We flew west with Rudy, the raccoon. Jake, the white tailed deer, had a mechanical problem and left us waiting in a mountain city while they worked on him. While Frontier (a whole different animal!) checked to see if they had the right part, we shifted our weight, looked in our bags and looked expectantly at the gate agent.

"I wonder what part it is," Best offered. Adam and I shrugged.

"It'd be funny if we went out and there was a United tail on the plane." Adam replied after a moment.

"But there'd be no animal on it," I protested, rather fond of the wildlife photos (and television offerings, actually - well done, Frontier).

Adam grinned. "We'll go out and there'll be a marketing person up there with a can of black spray paint," he predicted. "Draw a circle, a couple of triangle ears and some whiskers and rename this plane Alley, the cat." And we laughed before being called to board (Jake remained the graceful figure on the tail and wingtips) as we continued farther west for a few days.

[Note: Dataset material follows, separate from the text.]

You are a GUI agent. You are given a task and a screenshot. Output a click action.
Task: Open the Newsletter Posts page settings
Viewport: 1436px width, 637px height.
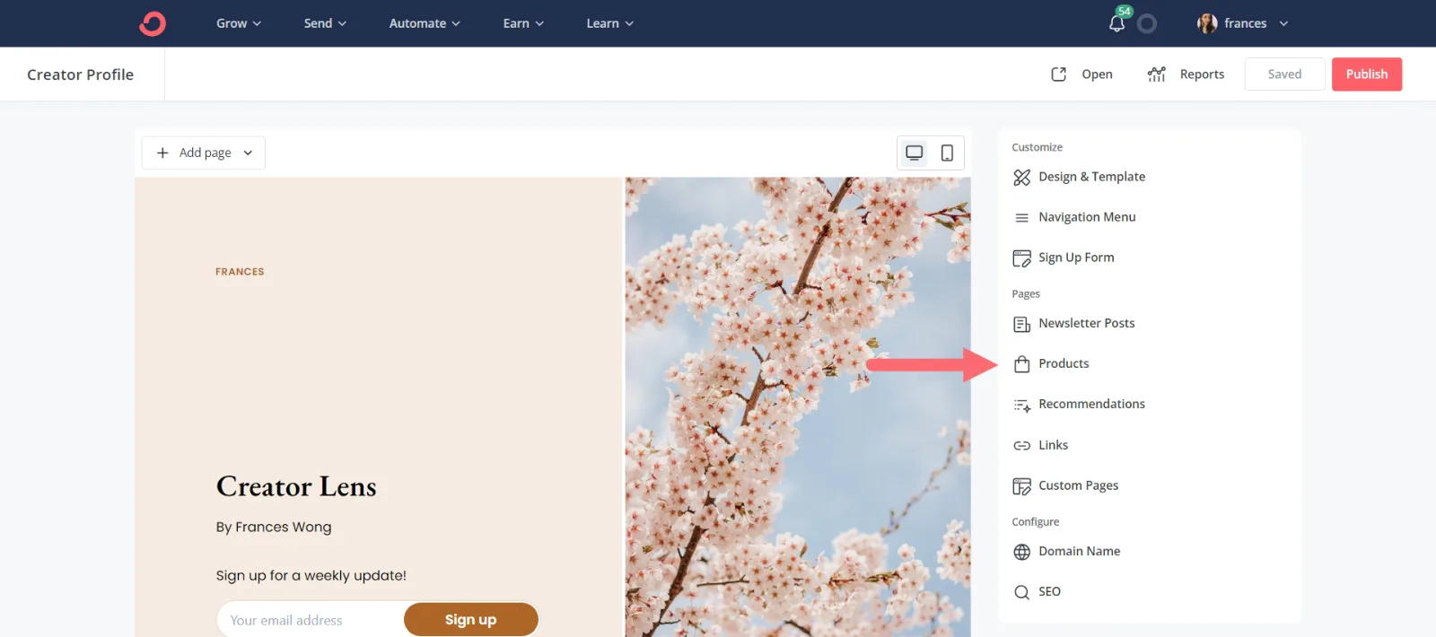pos(1086,323)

Had this been my first and not my (I've lost count) corporate travel experience, I would have been utterly enamored of business trips. We were in three lovely cities, housed in rooms that were luxuriously spacious (kitchenettes, separate living space, king sized beds and the requisite eight pillows in each), ate incredible meals (enchiladas, steak, fresh salads full of local vegetables) and started late enough in the morning that I continued to feel reasonably rested and sharp through lengthy meetings. We laughed a lot and were reasonably productive. And my moments of extreme stress were few and far between.

I was consistently shocked when people apologized for the weather - calling it too rainy or dry, cool or warm depending on our location. "It's lovely," we assured them, reminding them of our home state and watching them blink in horror at the idea of snow. The Midwest...making you feel better about your weather through 90% of the year. The three of us walked all we could, standing outside to chat and breathe fresh air. I lingered in the garden of one hotel during a break in the rain. The air was heavy with sweetness, flowers looked vibrant and healthy, and I sighed happily as I arranged colors and shapes on the screen of digital camera before capturing the image.

Between luscious chocolate torte and perfectly rich carrot cake, we traveled to the desert. I glanced out the window between tapping the keys of my laptop and blinked at the desolate scenery. Mountains and desert turned an odd shade of brown in the dimming twilight and I shivered with a sense of foreboding since my last glance out the window had revealed the blues and greens of the Pacific crashing against sunny shores.

After circling yet another airport, impatiently waiting to land the damn plane already, we secured a driver and soon checked into another set of large hotel suites. After placing a room service order, I hurried to the shower to wash my hair and rinse the smell of plane down the drain before hastily dressing to answer the timely knock at the door. The next day contained more meetings, a bit of lab work and talking to men who are as brilliant as they are friendly.

"That's my cover!" I said upon walking into the director's office. A young man, he's oddly lacking in ego and embraces my direct approach to collaborations. I like him very much.

"That's why I kept it out," he said and I nodded at its removal from the stack of journals on his desk. He handed the bound pages to me and I brushed my fingers fondly over the cover, blinking when he handed me a pen. "Would you sign it?" he asked when I continued to wear my inquisitive expression. I smiled, glancing at Best before returning my gaze to our host. "Seriously," he said. Ducking my head over the glossy cover after glancing around his office and admiring the multiple awards tucked discretely between books and between family photos, I scrawled my signature in the lower right corner, very flattered and feeling rather enamored of a job that allows me to meet such amazing scientists.

I returned home in the first moments of Friday morning and smiled when Dad came into the garage to greet me, proudly displaying the baby gate they added to the Wall of Awesomeness so that Chienne could not continue to escape. I heard Mom calling upstairs, telling my sleepy canine I'd come home. I walked inside, giving hugs and kisses and having a piece of Easter chocolate as I caught them up on travel news.

The house was lovely - kitchen counters wiped clean, laundry folded and properly put away. I declined the offer of dinner and thanked them for all the work they'd done while I'd been gone. We had breakfast when I woke, having caught a mere five hours of sleep.

"Stay here," they advised when I debated going home for Easter. "Get some rest and relax." I offered more hugs and kisses with my offers of thanks and expressions of love as I headed off to work. They'll return on Saturday in preparation for Longest Trip Yet - a 10 day excursion to a familiar island that one of my favorite people calls home. In the meantime, Chienne and I took a walk and napped at great length. I've cuddled with Mr. Sprout when he curls into my side and giggled when he tries to attack my hand when I rub his belly. It's wonderful to be here - quiet and mellow - so I'll enjoy the time until I must depart once again.


hypoglycemiagirl said...

It IS nice to come home isn't it?

CharlieAmra said...

The photo of the yellow flowers are beautiful. Do you know what kind they are?

Sounds like you are doing more business travel than I am. Pretty funny or ironic (can never tell). The deserts are the best AND worst part of travel, that is for sure.